§ **Data to use**:
━━━━━━━━

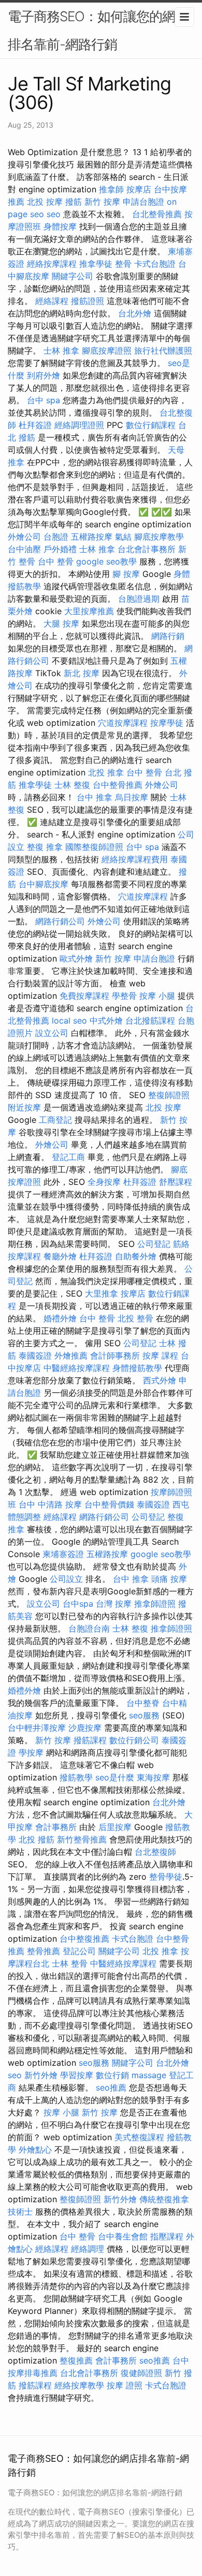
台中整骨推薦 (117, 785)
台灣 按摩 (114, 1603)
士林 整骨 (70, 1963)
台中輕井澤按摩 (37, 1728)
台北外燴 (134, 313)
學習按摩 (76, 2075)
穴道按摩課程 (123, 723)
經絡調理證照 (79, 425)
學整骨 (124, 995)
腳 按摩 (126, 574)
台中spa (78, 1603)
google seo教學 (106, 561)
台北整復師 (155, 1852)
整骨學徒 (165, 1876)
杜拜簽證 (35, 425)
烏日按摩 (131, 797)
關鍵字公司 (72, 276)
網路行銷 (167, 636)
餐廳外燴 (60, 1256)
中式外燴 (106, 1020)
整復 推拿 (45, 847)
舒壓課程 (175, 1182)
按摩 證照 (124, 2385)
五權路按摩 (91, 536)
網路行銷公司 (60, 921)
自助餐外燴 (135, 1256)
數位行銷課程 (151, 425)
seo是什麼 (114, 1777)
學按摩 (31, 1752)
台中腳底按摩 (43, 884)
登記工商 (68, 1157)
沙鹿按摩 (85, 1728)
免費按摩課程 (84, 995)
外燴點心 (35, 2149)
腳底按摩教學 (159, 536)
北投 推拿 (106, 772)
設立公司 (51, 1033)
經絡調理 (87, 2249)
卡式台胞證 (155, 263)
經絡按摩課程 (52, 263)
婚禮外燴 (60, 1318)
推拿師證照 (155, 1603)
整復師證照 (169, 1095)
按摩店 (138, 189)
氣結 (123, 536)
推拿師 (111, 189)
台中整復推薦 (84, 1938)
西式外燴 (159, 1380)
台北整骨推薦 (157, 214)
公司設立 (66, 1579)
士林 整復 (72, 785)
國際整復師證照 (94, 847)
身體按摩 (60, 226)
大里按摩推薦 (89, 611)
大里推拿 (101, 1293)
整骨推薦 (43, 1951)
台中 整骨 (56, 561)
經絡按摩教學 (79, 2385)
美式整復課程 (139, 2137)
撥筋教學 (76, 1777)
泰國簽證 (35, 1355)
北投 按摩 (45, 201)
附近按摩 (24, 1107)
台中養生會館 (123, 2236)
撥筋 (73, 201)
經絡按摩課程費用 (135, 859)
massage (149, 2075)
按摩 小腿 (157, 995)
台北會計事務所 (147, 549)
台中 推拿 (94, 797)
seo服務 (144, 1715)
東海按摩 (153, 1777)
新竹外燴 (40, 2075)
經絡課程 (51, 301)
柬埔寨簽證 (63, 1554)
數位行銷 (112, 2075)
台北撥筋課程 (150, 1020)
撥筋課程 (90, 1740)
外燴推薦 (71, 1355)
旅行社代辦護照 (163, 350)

━━━━━━━━

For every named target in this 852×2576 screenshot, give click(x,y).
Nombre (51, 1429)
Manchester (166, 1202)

━━━━━━━━

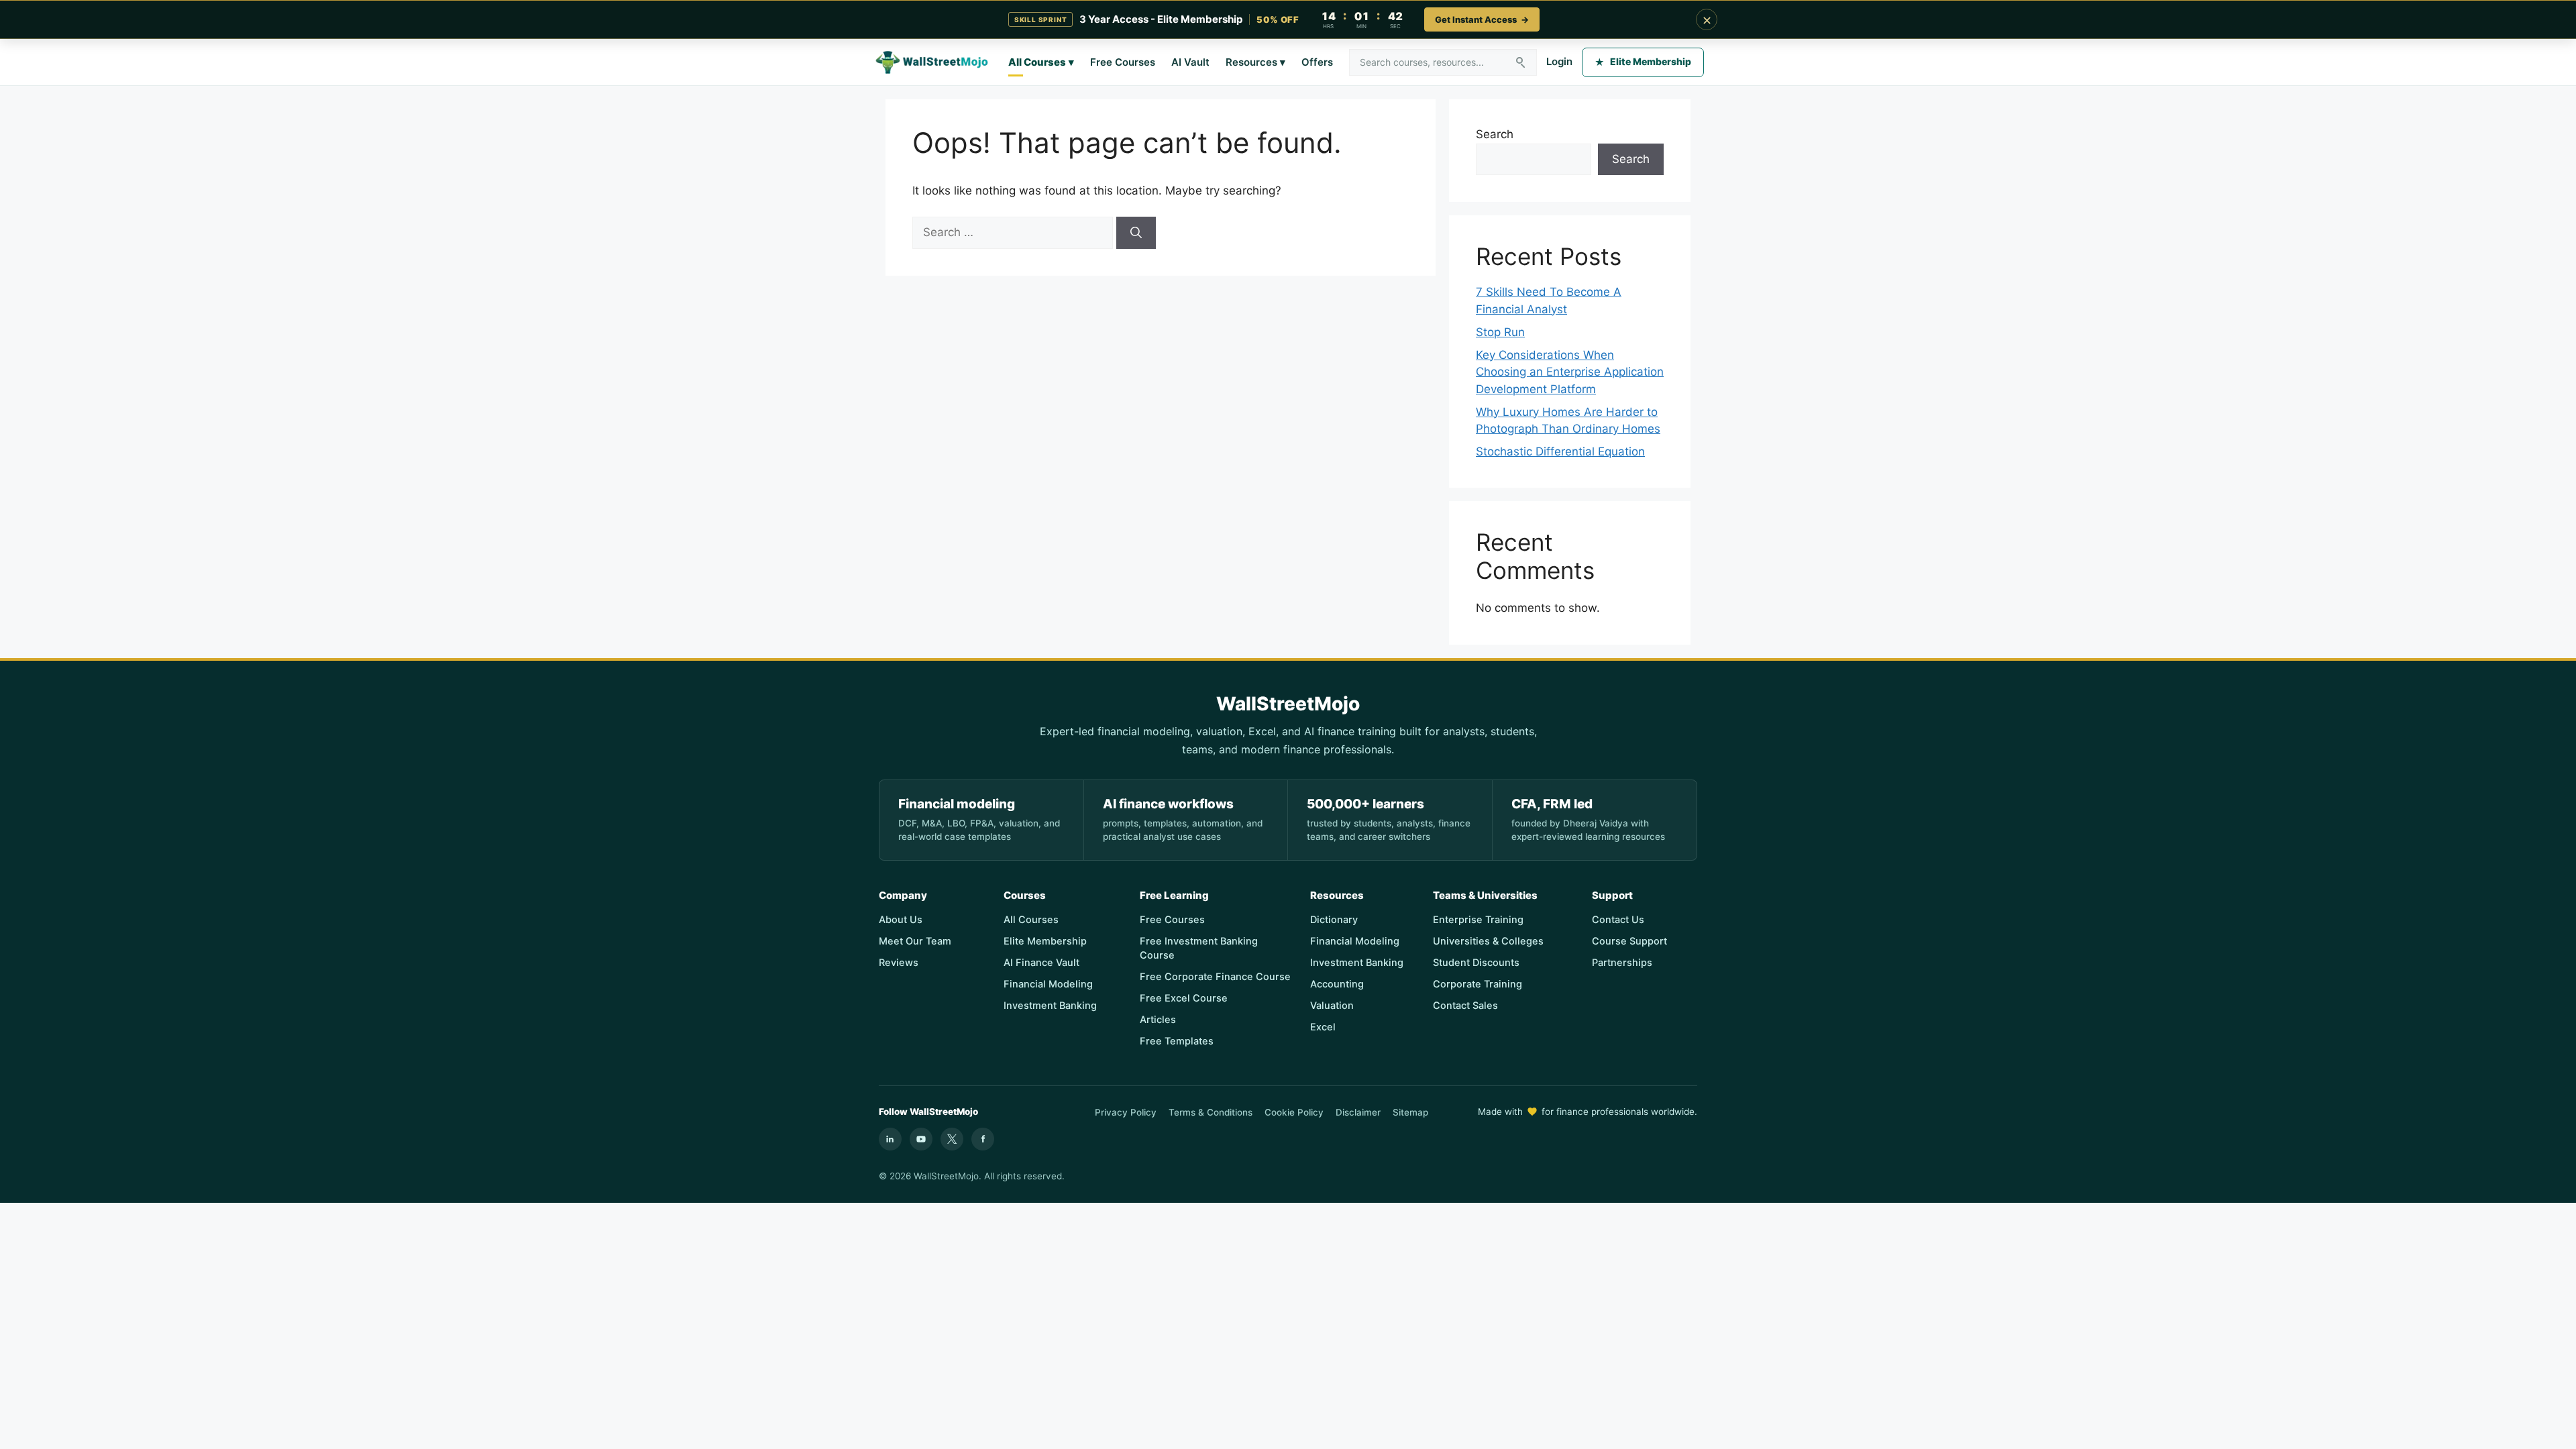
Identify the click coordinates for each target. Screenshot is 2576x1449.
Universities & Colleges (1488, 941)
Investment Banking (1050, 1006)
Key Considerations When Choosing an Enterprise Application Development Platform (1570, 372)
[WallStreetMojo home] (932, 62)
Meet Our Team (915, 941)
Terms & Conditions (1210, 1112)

━━━━━━━━

§ **Task objective**: Look back at the entries above. Retype the line with "台中整骨推薦 (117, 785)", the line with "seo是什麼 (114, 1777)", and all lines in between.

§ **Answer section**:
台中整骨推薦 (117, 785)
台灣 按摩 (114, 1603)
士林 整骨 (70, 1963)
台中輕井澤按摩 (37, 1728)
台北外燴 (134, 313)
學習按摩 (76, 2075)
穴道按摩課程 (123, 723)
經絡調理證照 (79, 425)
學整骨 (124, 995)
腳 按摩 (126, 574)
台中spa (78, 1603)
google seo教學 (106, 561)
台北整復師 (155, 1852)
整骨學徒 (165, 1876)
杜拜簽證 (35, 425)
烏日按摩 (131, 797)
關鍵字公司 (72, 276)
網路行銷 (167, 636)
餐廳外燴 (60, 1256)
中式外燴 (106, 1020)
整復 推拿 (45, 847)
舒壓課程 (175, 1182)
按摩 證照 (124, 2385)
五權路按摩 (91, 536)
網路行銷公司 (60, 921)
自助餐外燴 (135, 1256)
數位行銷課程 (151, 425)
seo是什麼 (114, 1777)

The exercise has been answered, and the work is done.